**What is needed:** An exact copy is required of every line from the one with "Image resolution: width=620" through the end of the data below, and the pictures must stay out of it.

──────

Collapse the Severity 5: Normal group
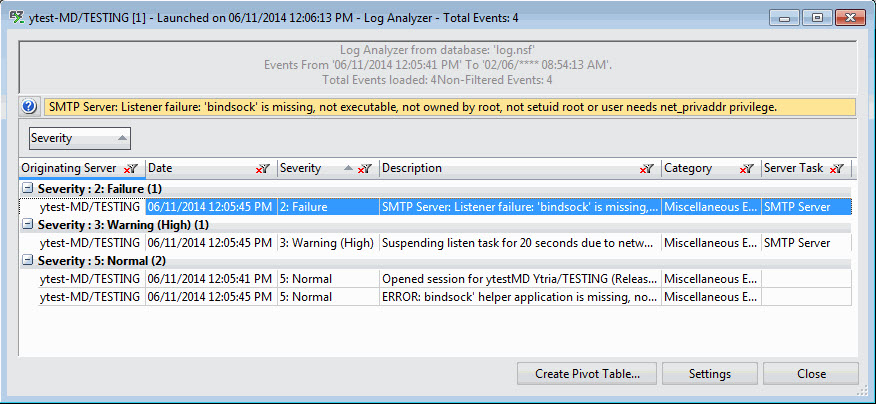The image size is (876, 404). point(27,260)
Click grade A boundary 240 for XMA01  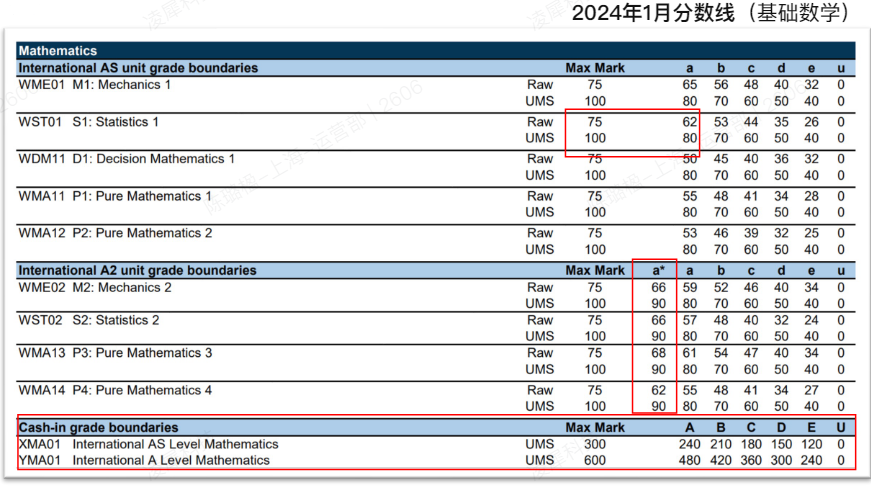coord(690,444)
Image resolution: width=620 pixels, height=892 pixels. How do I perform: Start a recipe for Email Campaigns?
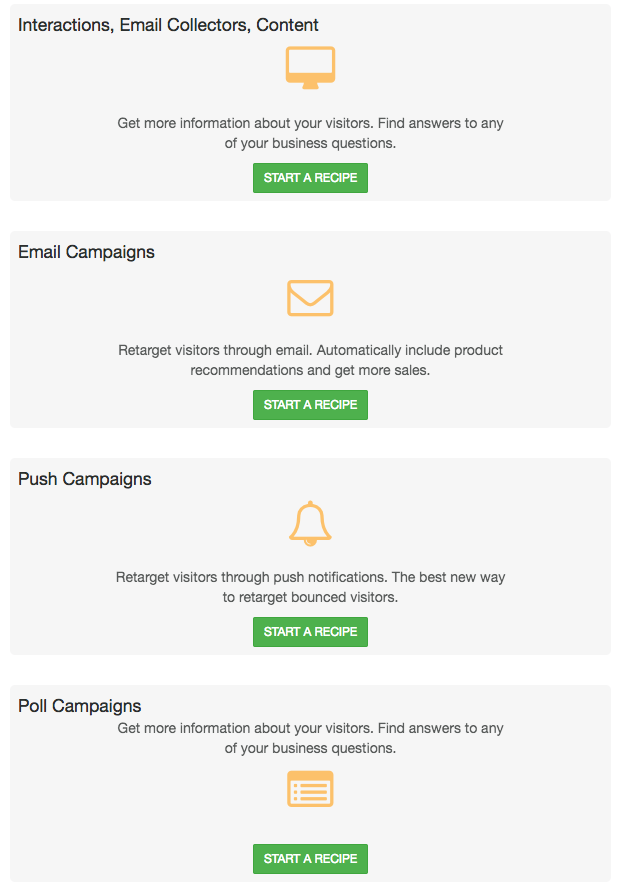click(310, 405)
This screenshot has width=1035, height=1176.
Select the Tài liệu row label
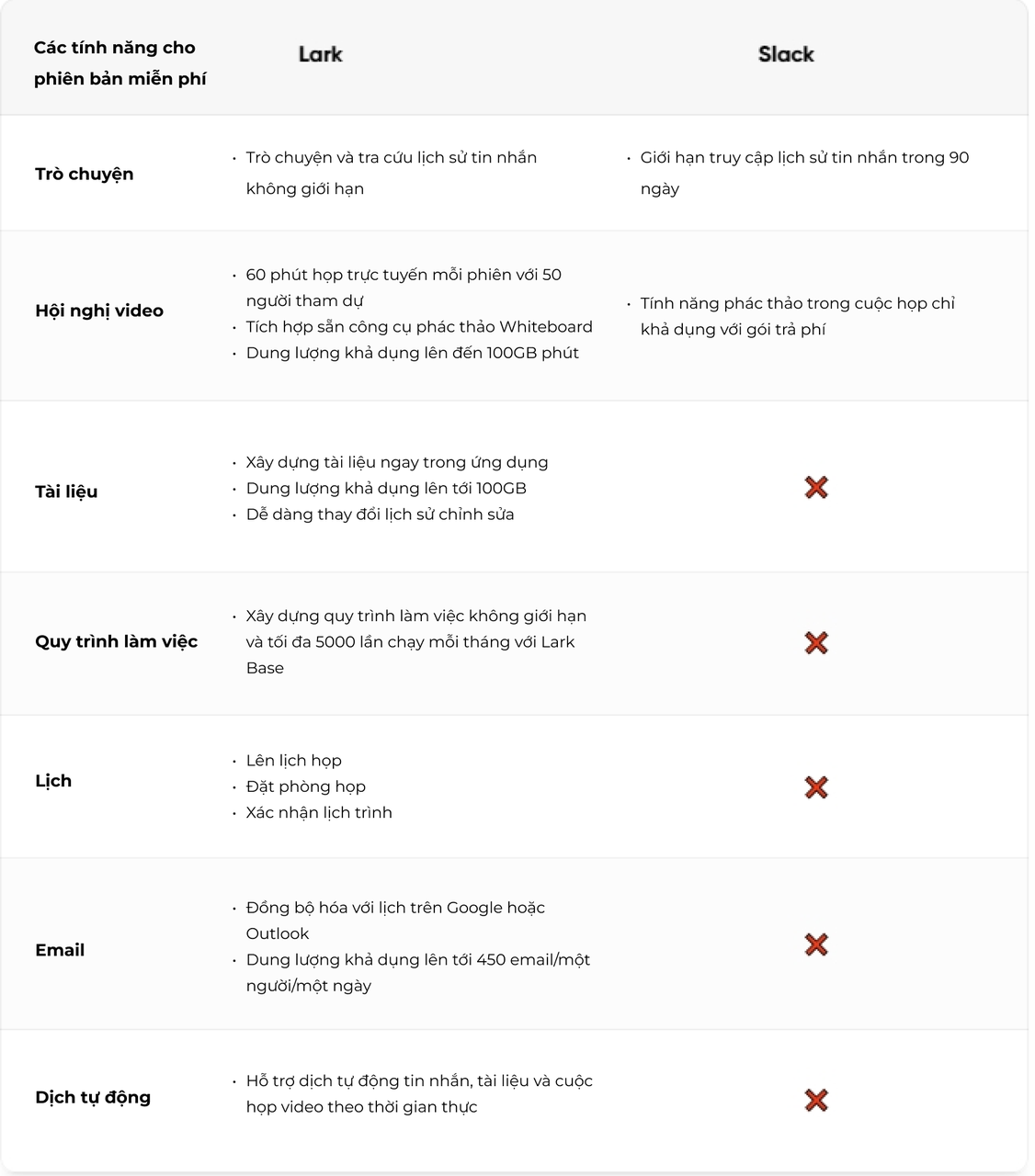click(66, 492)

──────

**Response to the task:**
Image resolution: width=620 pixels, height=892 pixels. How do I perform: Start a recipe for Email Campaigns?
click(310, 405)
This screenshot has width=1035, height=1176.
Select the Tài liệu row label
click(66, 492)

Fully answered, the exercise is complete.